TEXTO DE ESTUDO →
━━━━━━━━━━━━━━━━
No Ceará, Rolim destaca que a Fiec tem demonstrado sensibilidade ao tema. “Por exemplo, as melhorias de eficiência energética realizadas no edifício-sede da entidade proporcionaram uma redução de aproximadamente 30% no consumo de energia nos últimos dez anos. Além disso, foi instalada uma unidade de carregamento para veículos elétricos no mesmo prédio, acompanhada de outras ações por meio das Casas Senai e do Instituto Euvaldo Lodi (IEL). Essas iniciativas revelam o compromisso regional com práticas mais eficientes e com a transição para formas de consumo de energia menos intensivas”, descreve.
O Senai Ceará também tem desempenhado um papel relevante ao oferecer, por meio do Instituto Senai de Tecnologia do Ceará, consultorias de eficiência energética às indústrias do Estado, conta o gerente da Fiec.
━━━━━━━━━━━━━━━━
LINHAS FORNECIDAS →
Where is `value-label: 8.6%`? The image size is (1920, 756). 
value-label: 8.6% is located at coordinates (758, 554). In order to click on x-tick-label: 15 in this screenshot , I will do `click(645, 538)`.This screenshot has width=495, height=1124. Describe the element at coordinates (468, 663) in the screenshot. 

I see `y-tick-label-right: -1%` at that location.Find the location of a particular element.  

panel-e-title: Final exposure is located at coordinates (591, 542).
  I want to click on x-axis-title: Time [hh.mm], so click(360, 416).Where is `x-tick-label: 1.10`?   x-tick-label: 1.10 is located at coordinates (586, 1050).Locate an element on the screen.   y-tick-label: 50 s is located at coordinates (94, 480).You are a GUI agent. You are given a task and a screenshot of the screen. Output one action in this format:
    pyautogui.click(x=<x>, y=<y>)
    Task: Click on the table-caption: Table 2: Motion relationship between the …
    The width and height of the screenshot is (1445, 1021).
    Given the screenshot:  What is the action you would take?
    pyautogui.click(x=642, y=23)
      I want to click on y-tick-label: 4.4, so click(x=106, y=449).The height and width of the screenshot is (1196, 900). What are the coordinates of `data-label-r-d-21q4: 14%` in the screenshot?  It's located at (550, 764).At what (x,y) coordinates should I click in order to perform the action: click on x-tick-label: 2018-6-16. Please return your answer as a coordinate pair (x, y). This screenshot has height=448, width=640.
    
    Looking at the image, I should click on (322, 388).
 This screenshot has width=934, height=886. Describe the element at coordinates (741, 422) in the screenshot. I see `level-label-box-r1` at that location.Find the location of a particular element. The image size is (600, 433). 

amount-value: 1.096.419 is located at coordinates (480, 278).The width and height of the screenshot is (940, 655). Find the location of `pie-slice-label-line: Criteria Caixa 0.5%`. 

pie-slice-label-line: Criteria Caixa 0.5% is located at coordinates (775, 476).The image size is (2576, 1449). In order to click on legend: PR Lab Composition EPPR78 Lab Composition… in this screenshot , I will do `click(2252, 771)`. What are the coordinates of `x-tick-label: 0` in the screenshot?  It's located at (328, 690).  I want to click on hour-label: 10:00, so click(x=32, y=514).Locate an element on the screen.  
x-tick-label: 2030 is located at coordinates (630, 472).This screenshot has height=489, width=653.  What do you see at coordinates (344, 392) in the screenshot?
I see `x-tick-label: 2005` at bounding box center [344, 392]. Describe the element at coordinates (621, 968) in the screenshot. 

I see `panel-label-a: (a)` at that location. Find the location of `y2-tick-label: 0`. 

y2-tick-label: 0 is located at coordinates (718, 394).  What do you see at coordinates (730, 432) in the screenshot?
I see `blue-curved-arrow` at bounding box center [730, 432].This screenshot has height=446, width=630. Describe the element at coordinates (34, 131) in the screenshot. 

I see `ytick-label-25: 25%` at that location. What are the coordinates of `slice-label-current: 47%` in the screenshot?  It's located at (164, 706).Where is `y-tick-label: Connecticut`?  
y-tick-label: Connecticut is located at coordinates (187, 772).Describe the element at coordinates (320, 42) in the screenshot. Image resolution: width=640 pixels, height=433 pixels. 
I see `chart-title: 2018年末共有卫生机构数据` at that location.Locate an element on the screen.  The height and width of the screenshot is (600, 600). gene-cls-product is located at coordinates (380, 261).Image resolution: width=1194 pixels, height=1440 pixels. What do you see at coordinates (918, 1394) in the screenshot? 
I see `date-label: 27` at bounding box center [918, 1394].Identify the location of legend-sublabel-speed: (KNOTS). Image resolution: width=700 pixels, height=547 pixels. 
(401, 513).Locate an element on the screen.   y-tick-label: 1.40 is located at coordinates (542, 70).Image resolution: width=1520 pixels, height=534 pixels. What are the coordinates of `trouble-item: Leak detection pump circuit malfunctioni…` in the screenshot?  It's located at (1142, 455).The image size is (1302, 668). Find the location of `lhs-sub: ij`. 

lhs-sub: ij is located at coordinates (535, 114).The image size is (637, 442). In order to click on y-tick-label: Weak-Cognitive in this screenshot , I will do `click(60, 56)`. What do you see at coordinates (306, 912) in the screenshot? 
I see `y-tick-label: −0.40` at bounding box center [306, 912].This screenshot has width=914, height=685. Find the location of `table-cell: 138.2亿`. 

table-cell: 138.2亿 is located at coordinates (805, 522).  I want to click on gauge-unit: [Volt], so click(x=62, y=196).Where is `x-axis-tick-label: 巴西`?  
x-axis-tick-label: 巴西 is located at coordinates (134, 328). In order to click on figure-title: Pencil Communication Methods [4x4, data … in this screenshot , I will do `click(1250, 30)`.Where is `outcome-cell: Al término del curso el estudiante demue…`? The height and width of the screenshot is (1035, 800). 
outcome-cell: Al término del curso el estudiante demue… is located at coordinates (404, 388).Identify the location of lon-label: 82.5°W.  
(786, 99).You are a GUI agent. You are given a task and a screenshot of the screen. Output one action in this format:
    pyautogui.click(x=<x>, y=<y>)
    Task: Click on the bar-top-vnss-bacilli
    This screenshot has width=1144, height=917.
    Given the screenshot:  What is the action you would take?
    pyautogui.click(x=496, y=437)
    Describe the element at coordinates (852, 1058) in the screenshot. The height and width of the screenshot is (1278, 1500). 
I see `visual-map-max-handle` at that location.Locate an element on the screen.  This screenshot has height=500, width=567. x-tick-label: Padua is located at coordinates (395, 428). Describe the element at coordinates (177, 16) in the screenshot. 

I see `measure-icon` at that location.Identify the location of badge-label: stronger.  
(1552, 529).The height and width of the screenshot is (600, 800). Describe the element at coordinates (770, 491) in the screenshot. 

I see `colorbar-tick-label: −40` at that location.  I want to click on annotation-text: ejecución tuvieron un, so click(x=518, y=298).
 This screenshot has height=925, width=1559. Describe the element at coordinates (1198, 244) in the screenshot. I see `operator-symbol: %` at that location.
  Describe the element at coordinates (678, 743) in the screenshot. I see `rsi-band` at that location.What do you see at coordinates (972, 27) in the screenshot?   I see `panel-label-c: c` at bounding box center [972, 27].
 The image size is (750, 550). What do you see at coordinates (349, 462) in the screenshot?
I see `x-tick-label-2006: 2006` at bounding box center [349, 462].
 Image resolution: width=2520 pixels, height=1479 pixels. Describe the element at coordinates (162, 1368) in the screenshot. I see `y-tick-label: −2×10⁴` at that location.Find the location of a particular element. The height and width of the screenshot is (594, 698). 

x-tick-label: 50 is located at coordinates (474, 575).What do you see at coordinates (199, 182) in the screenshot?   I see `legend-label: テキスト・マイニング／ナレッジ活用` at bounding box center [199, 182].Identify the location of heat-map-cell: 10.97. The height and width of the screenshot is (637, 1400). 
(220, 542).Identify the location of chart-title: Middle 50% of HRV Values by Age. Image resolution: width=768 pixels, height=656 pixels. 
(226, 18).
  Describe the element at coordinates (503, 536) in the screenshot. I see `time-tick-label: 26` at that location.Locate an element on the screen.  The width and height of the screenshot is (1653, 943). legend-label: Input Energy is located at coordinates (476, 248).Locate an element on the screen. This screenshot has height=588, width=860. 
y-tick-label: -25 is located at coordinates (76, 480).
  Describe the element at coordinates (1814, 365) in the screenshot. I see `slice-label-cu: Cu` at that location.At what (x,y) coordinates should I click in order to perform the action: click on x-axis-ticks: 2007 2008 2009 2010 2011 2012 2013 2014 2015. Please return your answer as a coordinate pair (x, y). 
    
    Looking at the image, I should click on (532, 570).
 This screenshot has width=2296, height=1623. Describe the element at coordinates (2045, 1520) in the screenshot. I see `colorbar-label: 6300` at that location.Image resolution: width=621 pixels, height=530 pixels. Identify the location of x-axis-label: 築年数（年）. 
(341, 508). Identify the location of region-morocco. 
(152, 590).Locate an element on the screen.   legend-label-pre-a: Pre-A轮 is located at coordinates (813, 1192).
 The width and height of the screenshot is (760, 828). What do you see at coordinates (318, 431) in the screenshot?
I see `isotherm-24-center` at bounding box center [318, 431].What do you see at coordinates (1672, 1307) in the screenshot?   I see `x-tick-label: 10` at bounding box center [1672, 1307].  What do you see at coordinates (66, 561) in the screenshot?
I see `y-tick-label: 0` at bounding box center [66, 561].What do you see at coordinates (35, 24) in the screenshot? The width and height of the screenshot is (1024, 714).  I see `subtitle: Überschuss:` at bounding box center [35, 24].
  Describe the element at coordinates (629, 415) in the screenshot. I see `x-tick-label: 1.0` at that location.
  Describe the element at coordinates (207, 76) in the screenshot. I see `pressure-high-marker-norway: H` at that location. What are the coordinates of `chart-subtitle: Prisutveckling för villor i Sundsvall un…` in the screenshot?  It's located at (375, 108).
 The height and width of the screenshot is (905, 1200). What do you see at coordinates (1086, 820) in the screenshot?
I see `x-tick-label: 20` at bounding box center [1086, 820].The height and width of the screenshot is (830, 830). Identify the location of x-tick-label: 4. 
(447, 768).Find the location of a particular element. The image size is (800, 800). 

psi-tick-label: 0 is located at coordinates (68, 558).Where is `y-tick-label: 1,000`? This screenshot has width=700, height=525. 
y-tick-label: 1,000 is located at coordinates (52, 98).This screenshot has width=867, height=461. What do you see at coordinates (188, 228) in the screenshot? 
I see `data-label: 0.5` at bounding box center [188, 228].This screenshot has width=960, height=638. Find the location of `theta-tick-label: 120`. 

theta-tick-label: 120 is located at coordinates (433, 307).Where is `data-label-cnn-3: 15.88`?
━━━━━━━━━━━━━━━━
REQUISITOS DA TAREFA →
1. De acordo com o texto sobre eficiência energética na Fiec, de quanto foi a redução no consumo de energia do edifício-sede da entidade nos últimos dez anos?
2. Prossiga com o texto sobre eficiência energética na Fiec a partir da última frase apresentada.

RESULTADOS DO EXERCÍCIO →
1. A redução foi de aproximadamente 30%.

2.
Entre as principais linhas de fomento, destacam-se o Sebrae Tech e o Brasil Mais Produtivo, iniciativas do Governo Federal que visam apoiar micro e pequenas empresas a aumentar a produtividade por meio da eficiência energética. Desde o ano passado, foram realizados 129 atendimentos apenas nessa linha, diminuindo uma demanda crescente por orientação técnica e transformação de processos.
“A eficiência energética não é apenas uma exigência ambiental, mas um eixo estratégico que impacta competitividade, inovação e qualidade de vida. Investir em eficiência significa reduzir desperdícios, melhorar a produtividade e gerar empregos inovadores”, diz Rolim.
Ele acrescenta que, ao avançar em projetos de eficiência, ganhamos em resiliência operacional, menor exposição a volatilidades de preço de energia e, sobretudo, valor para a sociedade, que se beneficia de produções mais limpas e de custos industriais mais otimizados.
As ações em curso no Ceará apontam para uma agenda concreta com maior integração entre indústria, educação e inovação, visando à melhoria contínua em eficiência energética, uso de energias renováveis e digitalização de processos.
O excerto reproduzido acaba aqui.